I’m encountering an odd problem with Oracle’s EXCEPT operator (MINUS). When I create a table using this query:

CREATE TABLE ResultData AS
    SELECT X,Y,Z FROM FirstTable
    EXCEPT
    SELECT X,Y,Z FROM SecondTable

The new table ends up having NULL values in column X, but neither FirstTable nor SecondTable actually contains any NULL values in that column.

However, when I run this query to validate the results:

SELECT * FROM
(
   SELECT X,Y,Z FROM FirstTable
    EXCEPT
    SELECT X,Y,Z FROM SecondTable
) 
WHERE X IS NULL

It returns zero rows! This contradiction seems quite peculiar to me.

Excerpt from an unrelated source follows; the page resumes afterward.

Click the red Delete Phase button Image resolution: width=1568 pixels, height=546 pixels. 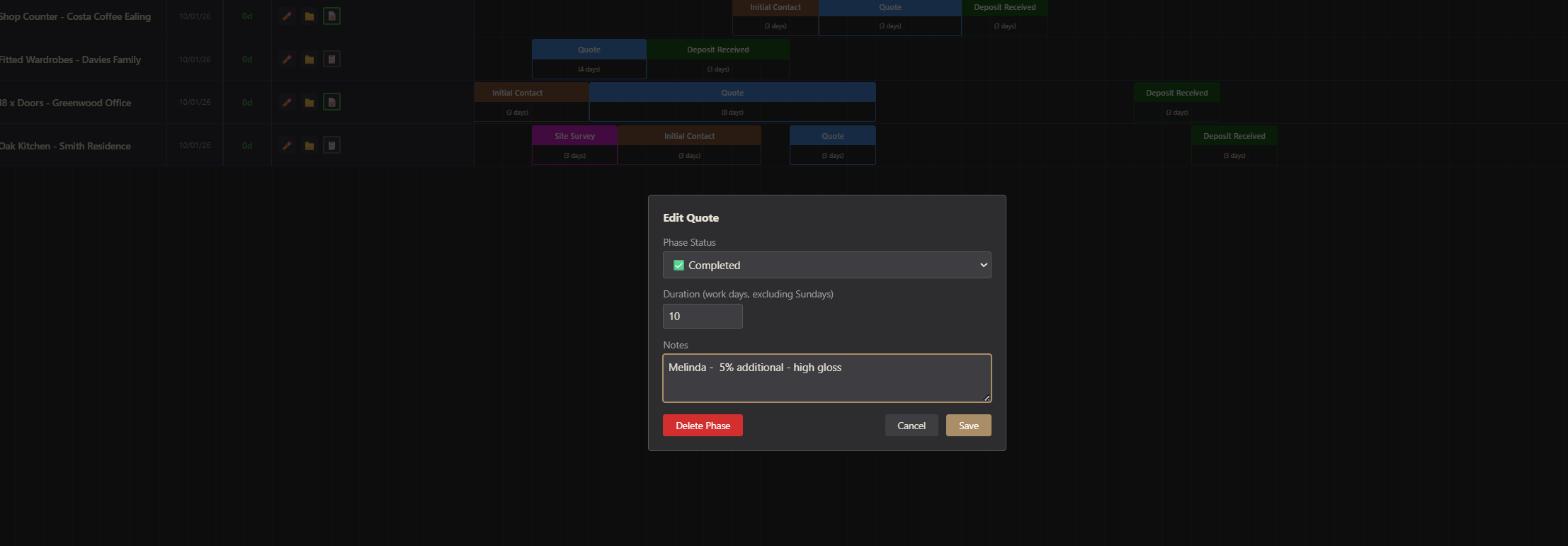[x=703, y=426]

Here’s my actual scenario:

I created a table named DataDiff using a complex EXCEPT query that compares records from live_db.purchase_orders_fact with archive_db.purchase_orders_fact. The query includes EXISTS clauses checking related tables with date filters and status conditions.

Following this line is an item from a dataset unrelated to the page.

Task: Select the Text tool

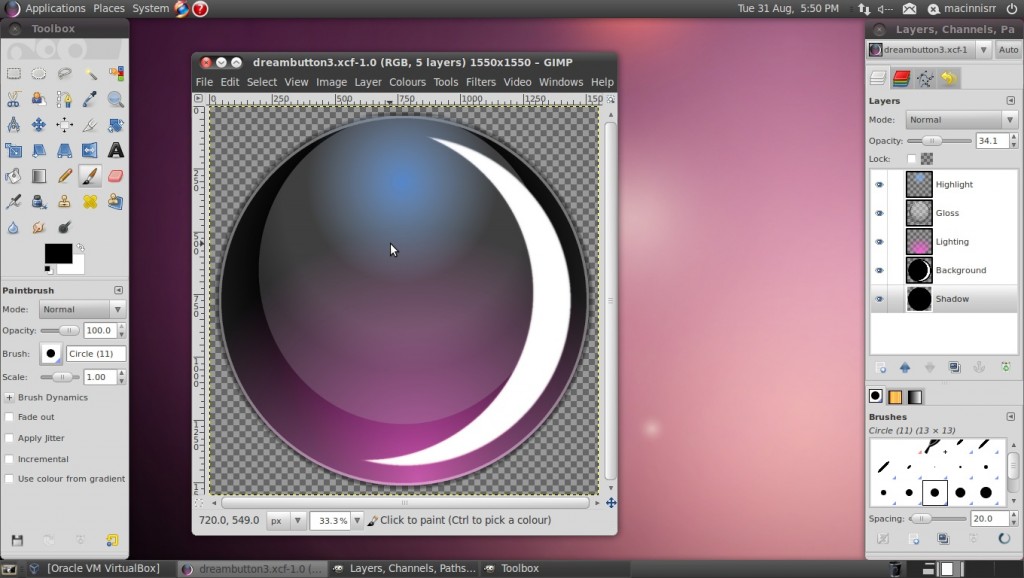Action: (116, 151)
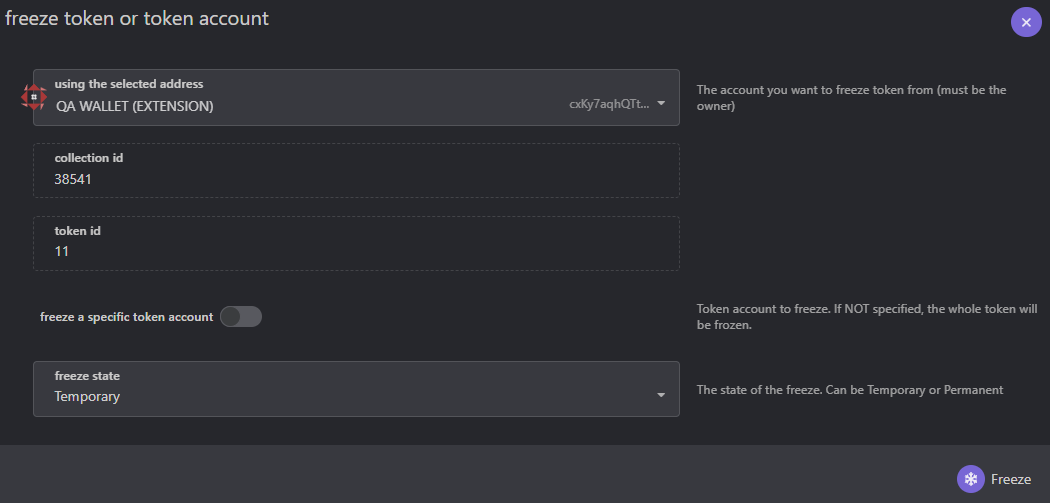1050x503 pixels.
Task: Click the Freeze button label
Action: pyautogui.click(x=1010, y=480)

After creating the table, I ran:

SELECT COUNT(*) from DataDiff WHERE ORDER_ID IS NULL

This returned 23 rows containing NULL ORDER_ID values.

Yet when I execute the same EXCEPT query with a WHERE clause for NULL ORDER_ID values, I get 0 rows returned.

This is part of a data archival verification process. The system should confirm that archived data matches the source, but these unexpected NULL values are creating misleading differences. How can NULL values show up in the created table when they do not exist in either source table?

Sounds like you’ve got implicit commits happening when the table gets created. Oracle’s EXCEPT gets weird with concurrent activity on source tables. Wrap your CREATE TABLE in an explicit transaction - that should fix the consistency problem.

This occurs due to Oracle’s transaction isolation and potential timing issues during table creation and data verification. When using CREATE TABLE AS SELECT with EXCEPT, Oracle captures a snapshot of the data at that moment. If changes occur in the source tables simultaneously, you may see inconsistent results. Additionally, implicit data type conversions or joins in your complex query may introduce NULLs during the table creation process, even if the source columns are correct. To troubleshoot, run the EXCEPT query independently and check the results immediately. Ensure that no triggers or computed columns are manipulating your data during table creation. Implementing explicit NOT NULL constraints in your source query could also help identify where these NULL values are originating.